*Exercise*
Your answer must be every line of the data below that holds the string "circle", copied exactly.
────
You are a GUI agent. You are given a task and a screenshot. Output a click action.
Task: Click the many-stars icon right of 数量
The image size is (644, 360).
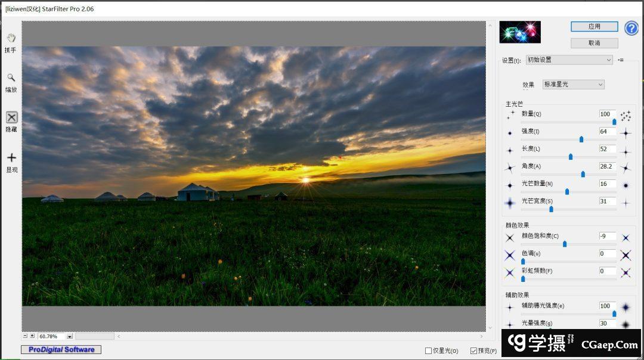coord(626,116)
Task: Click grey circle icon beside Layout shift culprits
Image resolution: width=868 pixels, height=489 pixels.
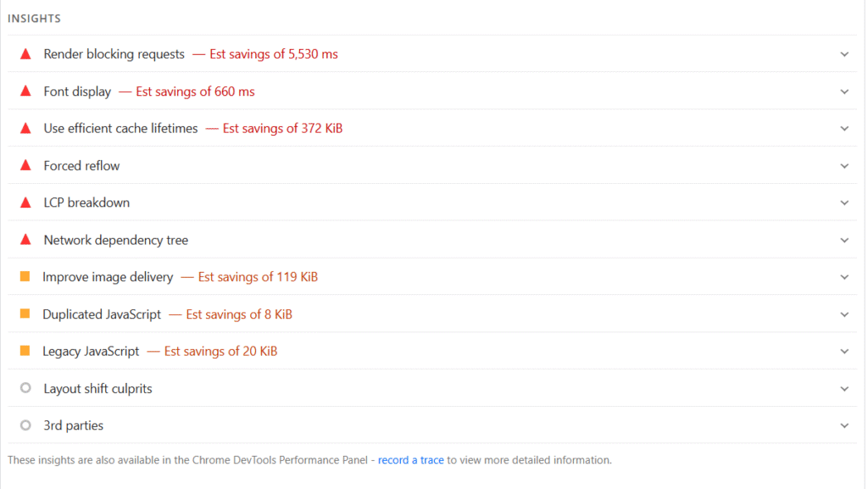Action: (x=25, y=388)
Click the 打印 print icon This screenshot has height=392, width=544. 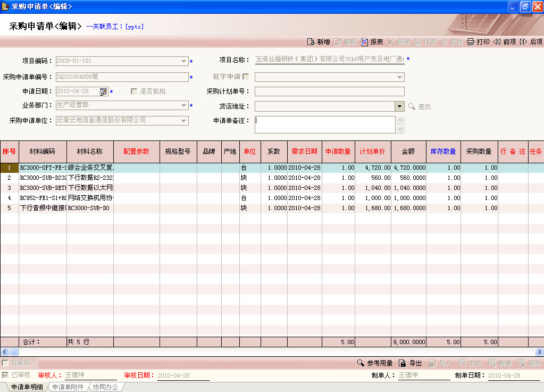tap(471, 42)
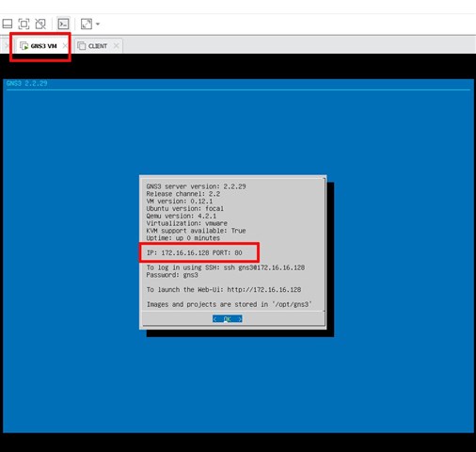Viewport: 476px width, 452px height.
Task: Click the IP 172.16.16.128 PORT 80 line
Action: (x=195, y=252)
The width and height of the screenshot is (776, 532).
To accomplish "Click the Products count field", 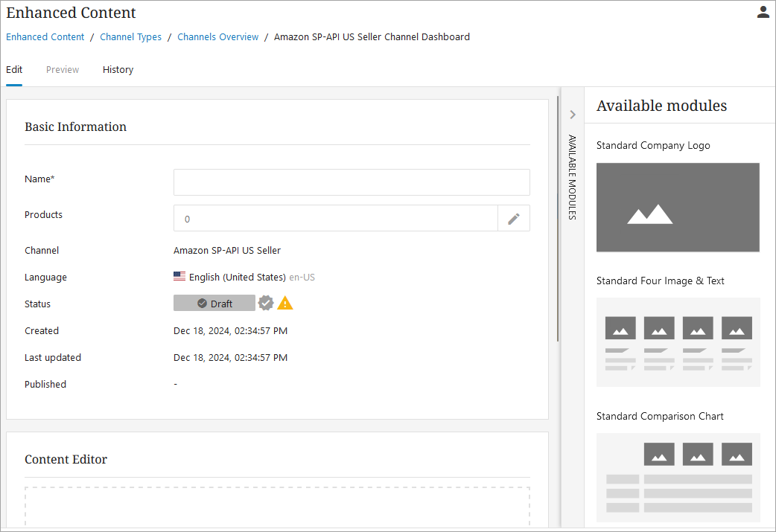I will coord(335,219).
────
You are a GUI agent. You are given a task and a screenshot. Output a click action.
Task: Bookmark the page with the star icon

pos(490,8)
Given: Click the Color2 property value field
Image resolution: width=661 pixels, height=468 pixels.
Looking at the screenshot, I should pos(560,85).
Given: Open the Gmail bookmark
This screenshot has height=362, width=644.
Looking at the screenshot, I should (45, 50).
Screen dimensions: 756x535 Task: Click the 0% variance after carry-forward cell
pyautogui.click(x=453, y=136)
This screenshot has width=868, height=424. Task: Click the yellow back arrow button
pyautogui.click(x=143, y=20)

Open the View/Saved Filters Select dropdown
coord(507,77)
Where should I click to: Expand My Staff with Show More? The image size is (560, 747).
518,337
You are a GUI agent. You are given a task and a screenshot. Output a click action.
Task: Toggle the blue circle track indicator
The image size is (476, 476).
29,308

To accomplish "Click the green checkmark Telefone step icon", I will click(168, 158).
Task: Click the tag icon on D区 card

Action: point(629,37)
────
*Response to the task*
Task: Click grey circle icon beside Layout shift culprits
Task: Toggle the blue circle track indicator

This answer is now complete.